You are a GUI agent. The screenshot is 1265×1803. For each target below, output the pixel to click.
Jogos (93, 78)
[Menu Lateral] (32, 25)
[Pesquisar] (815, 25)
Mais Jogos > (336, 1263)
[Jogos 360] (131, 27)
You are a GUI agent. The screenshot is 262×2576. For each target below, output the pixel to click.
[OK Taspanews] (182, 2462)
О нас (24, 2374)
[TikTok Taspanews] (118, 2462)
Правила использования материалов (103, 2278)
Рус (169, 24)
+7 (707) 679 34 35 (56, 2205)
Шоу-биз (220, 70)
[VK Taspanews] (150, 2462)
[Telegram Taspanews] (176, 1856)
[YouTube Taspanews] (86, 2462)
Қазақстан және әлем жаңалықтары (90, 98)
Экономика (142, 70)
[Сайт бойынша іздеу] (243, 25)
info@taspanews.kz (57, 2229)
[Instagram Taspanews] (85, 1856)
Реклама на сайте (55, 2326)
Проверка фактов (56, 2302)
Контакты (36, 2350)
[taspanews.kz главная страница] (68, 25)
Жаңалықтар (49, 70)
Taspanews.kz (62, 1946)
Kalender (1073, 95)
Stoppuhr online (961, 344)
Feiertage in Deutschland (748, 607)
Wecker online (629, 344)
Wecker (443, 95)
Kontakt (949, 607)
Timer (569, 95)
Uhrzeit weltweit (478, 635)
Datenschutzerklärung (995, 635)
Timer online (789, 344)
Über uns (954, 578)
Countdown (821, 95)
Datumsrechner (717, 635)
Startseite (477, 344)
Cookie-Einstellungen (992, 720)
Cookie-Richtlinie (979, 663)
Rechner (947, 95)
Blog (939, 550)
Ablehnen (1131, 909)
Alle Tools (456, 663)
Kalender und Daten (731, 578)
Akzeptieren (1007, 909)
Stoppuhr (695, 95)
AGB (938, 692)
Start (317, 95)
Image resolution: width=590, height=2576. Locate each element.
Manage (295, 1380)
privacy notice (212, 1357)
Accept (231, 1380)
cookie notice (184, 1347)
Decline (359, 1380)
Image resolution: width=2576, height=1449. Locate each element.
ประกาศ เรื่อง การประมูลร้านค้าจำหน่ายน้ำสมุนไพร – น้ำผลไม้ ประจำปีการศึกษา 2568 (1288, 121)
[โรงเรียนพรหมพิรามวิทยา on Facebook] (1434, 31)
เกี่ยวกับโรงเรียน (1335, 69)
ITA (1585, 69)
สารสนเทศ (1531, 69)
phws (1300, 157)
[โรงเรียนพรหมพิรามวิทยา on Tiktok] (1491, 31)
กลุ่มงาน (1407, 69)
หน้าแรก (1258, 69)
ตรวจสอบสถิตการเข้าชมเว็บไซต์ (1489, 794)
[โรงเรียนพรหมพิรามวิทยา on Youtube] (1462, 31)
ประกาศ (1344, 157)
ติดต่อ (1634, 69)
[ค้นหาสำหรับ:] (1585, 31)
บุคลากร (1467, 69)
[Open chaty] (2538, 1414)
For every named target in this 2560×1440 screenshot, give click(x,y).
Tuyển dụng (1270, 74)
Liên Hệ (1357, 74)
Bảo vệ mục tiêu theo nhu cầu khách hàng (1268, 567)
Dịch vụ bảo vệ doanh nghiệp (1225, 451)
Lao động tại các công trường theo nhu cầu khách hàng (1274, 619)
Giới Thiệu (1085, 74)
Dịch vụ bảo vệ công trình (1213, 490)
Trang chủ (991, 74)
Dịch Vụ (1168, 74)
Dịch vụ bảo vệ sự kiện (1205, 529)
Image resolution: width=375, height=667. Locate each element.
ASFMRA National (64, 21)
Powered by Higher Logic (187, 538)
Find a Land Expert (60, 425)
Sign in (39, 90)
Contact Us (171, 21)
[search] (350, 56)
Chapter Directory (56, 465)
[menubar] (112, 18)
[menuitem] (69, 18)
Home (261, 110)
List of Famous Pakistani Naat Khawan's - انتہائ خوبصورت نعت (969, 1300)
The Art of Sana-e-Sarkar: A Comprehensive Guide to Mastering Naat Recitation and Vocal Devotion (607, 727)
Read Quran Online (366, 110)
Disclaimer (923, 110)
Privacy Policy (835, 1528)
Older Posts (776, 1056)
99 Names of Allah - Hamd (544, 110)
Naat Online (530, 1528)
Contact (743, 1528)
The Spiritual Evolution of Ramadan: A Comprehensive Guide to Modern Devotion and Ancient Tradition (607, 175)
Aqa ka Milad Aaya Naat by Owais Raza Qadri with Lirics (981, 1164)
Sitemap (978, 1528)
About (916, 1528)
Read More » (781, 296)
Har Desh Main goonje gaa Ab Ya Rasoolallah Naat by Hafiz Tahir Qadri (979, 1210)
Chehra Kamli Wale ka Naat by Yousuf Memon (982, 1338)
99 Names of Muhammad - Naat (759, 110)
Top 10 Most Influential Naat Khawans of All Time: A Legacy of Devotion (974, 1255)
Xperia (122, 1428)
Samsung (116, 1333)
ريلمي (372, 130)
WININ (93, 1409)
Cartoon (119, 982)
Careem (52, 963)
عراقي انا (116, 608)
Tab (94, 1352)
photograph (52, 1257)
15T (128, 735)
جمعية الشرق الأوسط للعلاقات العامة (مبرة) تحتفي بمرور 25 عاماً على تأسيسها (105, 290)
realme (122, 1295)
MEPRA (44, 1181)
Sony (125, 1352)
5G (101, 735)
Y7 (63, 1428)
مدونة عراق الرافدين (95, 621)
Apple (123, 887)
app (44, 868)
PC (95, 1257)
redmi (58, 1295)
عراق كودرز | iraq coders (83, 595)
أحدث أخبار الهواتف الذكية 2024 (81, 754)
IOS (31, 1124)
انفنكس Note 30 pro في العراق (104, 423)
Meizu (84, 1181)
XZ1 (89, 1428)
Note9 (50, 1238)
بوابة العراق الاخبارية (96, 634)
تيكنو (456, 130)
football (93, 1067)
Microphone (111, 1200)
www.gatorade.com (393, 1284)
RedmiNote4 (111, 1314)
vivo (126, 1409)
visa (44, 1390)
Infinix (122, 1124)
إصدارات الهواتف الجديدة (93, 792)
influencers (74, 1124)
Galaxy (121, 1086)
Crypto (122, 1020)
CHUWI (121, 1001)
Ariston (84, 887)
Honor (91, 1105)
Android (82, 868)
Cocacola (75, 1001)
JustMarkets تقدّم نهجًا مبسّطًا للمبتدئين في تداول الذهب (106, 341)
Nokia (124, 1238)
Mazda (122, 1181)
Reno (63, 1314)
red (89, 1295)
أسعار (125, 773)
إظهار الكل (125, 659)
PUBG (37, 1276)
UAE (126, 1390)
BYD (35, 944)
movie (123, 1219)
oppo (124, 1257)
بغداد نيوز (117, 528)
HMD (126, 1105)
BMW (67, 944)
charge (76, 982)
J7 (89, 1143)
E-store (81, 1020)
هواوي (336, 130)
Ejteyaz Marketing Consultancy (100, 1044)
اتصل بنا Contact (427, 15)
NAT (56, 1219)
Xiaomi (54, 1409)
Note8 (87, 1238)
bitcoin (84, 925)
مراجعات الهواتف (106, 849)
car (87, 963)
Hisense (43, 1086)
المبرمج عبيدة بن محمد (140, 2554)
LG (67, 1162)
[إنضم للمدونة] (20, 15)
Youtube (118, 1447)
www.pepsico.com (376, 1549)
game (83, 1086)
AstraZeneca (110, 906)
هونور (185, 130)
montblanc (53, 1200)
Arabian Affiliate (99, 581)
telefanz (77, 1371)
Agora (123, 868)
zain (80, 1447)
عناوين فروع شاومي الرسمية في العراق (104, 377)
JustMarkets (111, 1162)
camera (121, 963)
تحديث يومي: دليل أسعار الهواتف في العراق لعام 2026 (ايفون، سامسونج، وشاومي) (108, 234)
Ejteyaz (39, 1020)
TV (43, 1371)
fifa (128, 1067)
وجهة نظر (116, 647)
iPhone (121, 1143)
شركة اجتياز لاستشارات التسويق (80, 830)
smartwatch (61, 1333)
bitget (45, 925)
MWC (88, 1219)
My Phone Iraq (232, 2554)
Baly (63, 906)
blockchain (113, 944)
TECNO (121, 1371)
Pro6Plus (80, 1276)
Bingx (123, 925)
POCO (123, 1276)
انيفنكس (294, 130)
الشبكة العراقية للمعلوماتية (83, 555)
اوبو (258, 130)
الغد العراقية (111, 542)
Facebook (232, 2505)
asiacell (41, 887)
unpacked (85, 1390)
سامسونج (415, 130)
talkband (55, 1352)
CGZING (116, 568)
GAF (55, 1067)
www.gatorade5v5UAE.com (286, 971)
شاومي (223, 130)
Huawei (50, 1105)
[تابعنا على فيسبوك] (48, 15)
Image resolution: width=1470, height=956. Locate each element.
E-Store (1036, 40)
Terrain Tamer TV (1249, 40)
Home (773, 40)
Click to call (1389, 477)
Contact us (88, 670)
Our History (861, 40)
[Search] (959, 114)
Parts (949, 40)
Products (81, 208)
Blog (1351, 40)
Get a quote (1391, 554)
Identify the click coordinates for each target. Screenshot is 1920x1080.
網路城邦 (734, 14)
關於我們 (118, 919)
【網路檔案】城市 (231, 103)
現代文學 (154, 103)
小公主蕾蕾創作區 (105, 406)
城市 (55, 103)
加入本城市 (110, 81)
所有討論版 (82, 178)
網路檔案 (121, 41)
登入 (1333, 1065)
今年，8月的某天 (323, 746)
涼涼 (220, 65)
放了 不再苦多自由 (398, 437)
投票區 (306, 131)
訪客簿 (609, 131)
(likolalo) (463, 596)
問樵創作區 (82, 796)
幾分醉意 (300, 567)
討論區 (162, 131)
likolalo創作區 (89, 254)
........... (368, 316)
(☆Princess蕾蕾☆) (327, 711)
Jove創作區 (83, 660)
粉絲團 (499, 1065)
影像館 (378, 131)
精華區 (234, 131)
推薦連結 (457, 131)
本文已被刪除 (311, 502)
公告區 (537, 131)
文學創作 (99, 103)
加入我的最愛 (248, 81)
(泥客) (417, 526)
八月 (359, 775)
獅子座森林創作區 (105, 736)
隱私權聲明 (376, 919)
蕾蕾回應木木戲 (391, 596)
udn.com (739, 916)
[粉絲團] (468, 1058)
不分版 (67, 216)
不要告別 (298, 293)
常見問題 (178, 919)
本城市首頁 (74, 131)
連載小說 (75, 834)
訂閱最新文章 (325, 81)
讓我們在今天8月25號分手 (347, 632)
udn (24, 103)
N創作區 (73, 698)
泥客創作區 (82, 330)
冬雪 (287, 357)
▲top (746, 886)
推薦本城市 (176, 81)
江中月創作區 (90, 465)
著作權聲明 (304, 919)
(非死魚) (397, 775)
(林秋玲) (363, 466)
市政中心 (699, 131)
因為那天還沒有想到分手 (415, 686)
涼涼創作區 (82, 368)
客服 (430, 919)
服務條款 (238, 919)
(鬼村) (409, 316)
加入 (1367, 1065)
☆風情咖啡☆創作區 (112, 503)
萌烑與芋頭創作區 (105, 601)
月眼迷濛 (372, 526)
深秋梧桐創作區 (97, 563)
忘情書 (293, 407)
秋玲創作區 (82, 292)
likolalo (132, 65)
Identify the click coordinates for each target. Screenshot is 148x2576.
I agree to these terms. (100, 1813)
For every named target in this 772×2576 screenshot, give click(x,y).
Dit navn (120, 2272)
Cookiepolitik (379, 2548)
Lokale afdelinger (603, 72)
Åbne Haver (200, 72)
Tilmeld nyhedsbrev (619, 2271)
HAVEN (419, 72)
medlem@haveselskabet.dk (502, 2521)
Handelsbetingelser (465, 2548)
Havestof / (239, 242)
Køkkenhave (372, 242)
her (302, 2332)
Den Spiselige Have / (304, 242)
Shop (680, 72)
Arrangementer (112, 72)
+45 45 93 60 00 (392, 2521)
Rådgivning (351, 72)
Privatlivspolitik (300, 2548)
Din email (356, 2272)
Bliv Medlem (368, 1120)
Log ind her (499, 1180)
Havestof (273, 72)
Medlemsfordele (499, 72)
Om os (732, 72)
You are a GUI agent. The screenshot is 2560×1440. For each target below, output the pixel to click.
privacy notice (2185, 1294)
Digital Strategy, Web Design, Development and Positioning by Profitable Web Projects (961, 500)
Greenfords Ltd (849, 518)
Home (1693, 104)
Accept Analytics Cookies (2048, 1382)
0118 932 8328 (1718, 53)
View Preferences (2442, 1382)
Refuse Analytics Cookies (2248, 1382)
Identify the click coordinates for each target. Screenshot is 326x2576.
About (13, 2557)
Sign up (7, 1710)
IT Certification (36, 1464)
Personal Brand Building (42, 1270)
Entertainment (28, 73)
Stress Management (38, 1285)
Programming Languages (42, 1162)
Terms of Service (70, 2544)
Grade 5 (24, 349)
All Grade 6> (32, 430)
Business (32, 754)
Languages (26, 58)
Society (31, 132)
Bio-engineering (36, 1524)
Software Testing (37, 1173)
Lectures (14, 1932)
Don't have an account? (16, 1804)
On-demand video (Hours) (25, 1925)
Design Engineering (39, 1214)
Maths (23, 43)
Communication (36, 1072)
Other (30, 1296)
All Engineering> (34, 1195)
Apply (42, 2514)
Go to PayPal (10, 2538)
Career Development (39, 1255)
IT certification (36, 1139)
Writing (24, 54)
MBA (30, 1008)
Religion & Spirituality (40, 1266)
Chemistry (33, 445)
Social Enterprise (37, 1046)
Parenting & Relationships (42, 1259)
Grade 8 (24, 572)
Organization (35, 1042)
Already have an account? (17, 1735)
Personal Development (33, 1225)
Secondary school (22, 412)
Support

- _Action item_
Reproduce word for word the material above, beginning with the line that contains "إظهار الكل (125, 659)" and ending with the line that contains "game (83, 1086)".

- _Result of the exercise_
إظهار الكل (125, 659)
PUBG (37, 1276)
UAE (126, 1390)
BYD (35, 944)
movie (123, 1219)
oppo (124, 1257)
بغداد نيوز (117, 528)
HMD (126, 1105)
BMW (67, 944)
charge (76, 982)
J7 (89, 1143)
E-store (81, 1020)
هواوي (336, 130)
Ejteyaz Marketing Consultancy (100, 1044)
اتصل بنا Contact (427, 15)
NAT (56, 1219)
Xiaomi (54, 1409)
Note8 (87, 1238)
bitcoin (84, 925)
مراجعات الهواتف (106, 849)
car (87, 963)
Hisense (43, 1086)
المبرمج عبيدة بن محمد (140, 2554)
LG (67, 1162)
[إنضم للمدونة] (20, 15)
Youtube (118, 1447)
www.pepsico.com (376, 1549)
game (83, 1086)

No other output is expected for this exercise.